I need the lines from the one holding "Task: Click the Michał Lech display name" to the last line of the data below repeated exactly, both included, without pictures.
----- Given records
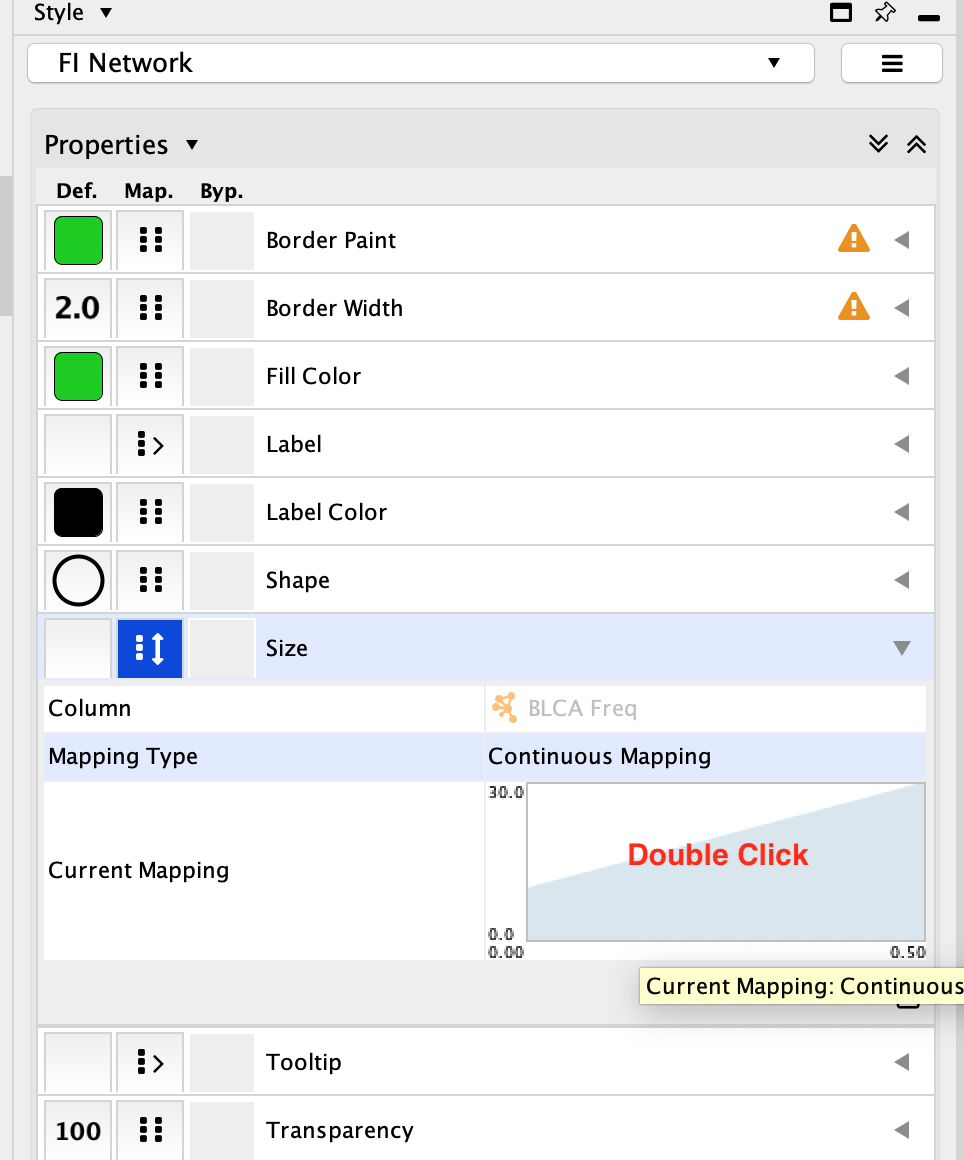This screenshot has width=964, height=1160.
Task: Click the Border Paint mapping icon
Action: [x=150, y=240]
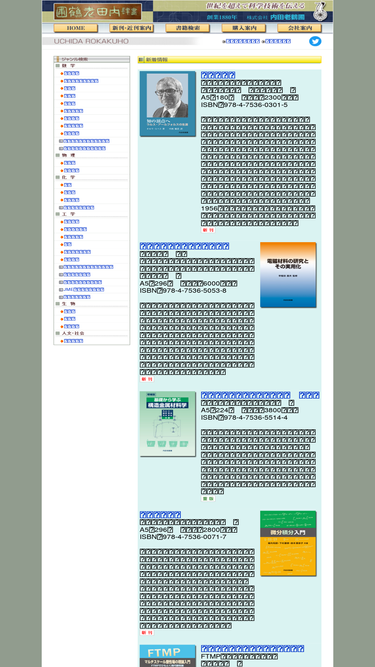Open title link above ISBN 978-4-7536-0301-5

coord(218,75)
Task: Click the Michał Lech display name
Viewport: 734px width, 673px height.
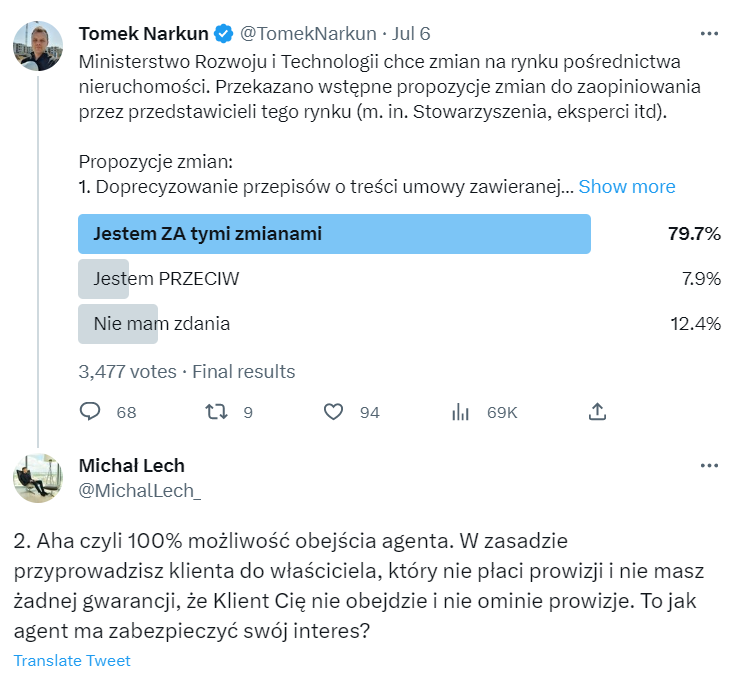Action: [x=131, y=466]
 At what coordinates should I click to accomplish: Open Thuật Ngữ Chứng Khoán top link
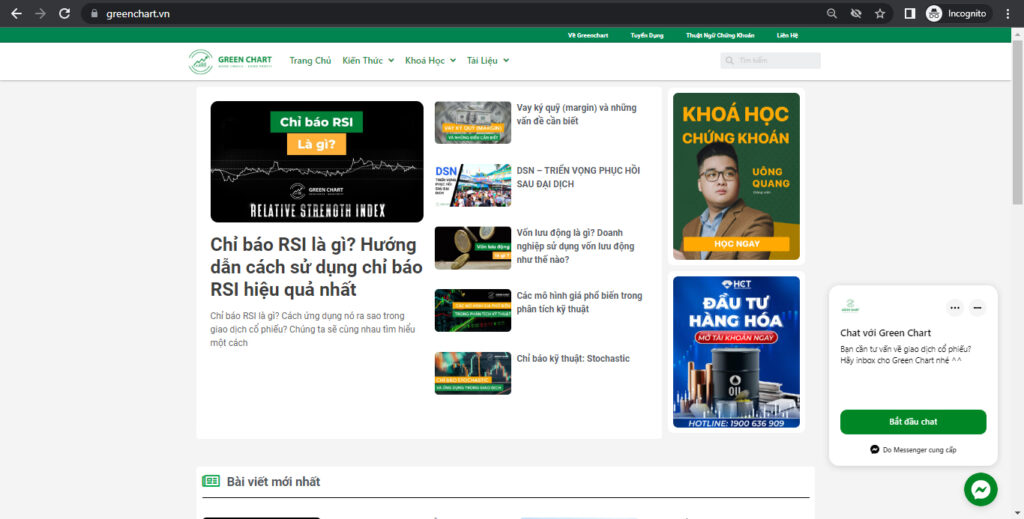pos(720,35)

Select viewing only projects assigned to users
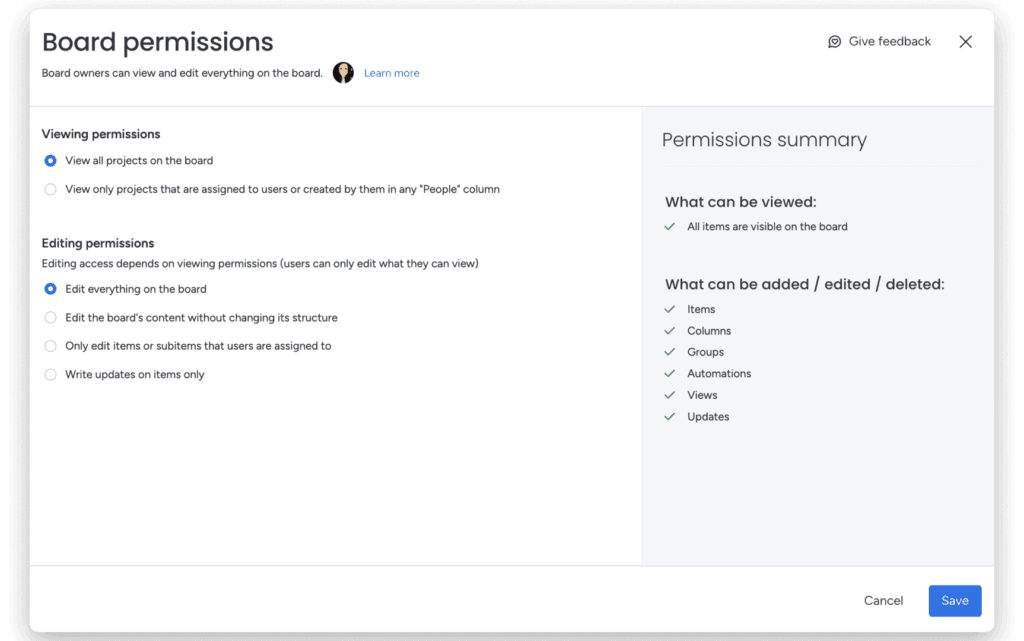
----------
• **Written solution**:
Task: Click the Michał Lech display name
Viewport: 734px width, 673px height.
Action: [x=131, y=466]
 At what coordinates should I click to accomplish: Open Thuật Ngữ Chứng Khoán top link
pos(720,35)

Select viewing only projects assigned to users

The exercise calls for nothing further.